She’s helping old souls tap into a new passion.
Betty Markowitz has been teaching tap dance to senior citizens for more than two decades, and at the age of 96, she has no plans to slow down.
On Wednesday night, the great-grandmother — who is New York City’s oldest known dance teacher — put on her first show since the COVID-19 pandemic at Brooklyn’s Fort Hamilton Senior Center, where she was honored by her troupe of tappers.
“It’s beautiful, it’s wonderful,” Markowitz told The Post of preparing the new performance in her mid-90s. “It’s done to show that seniors don’t have to stop and lie on the couch and watch TV. Get up, get dressed, and get out!”
Markowitz’s troupe, known as “The Rhythm and Style Tappers,” consists of 15 dancers aged 60 and up.
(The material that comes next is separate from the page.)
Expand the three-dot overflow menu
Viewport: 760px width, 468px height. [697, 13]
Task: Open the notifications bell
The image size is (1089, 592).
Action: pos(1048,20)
Classes are held every Monday morning, and some students struggle to keep up with their sprightly teacher, even though they’re more than three decades her junior.
“I’m trying to find out where she gets the gumption at her age to do everything that she does,” one told The Post at the center, where the troupe performed 12 tap numbers, cheered on by a large crowd of spectators. “I’m tired already!”
Markowitz first began teaching beginner classes there 20 years ago, recruiting retirees who were eager to learn new skills and keep their bodies moving.
At one point, the troupe consisted of 30 seniors, who would bus around the boroughs performing at police and military inaugurations, nursing homes and fundraising events.
“We were a unit,” Markowitz recalled. “We were a family.“
But in March 2020, the outbreak of the pandemic prompted the senior center to shutter, plunging Markowitz into isolation and tearing the troupe apart.
“I was totally miserable, sad, lonely, and all the other things that knock you out and take the joy out of your life,” the isolated Brooklynite, who lives on her own, said.
One day, I said, ‘I can’t stand this anymore,’” the spry senior said, deciding to venture out for a change of scenery. “I was losing weight; I was feeling terrible.”
That day, Markowitz ran into a friend who had a nearby studio and had received permission to reopen it in a case of fortuitous timing.
“Somehow or other, I got six [students] back, and we had to go up in masks and be spaced apart, and have our temperatures taken. But that’s how I started dancing again.”
Eventually, the Fort Hamilton Senior Center reopened, and Markowitz worked to recruit new retirees to join her class.
Markowitz told The Post that she’s been dancing since she was 4 years old.
Born in England in 1929, she moved to New York as a “G.I. fiancée” in 1947 after falling in love with a U.S. soldier stationed in the U.K. during World War II.
She settled in Brooklyn and ballroom danced as a hobby while doing “12,000 different things for work.”
After her own retirement, she decided to teach tap classes for beginners, and quickly realized she had a knack for it.
While COVID-19 caused challenges, Markowitz knows better than anyone that the show must go on.
“It’s very joyful — that’s why I do it,” the nonagenarian enthused, saying classes will continue even as she approaches her 97th birthday next March.
“I get back what I give — and I love it. It gives me life.”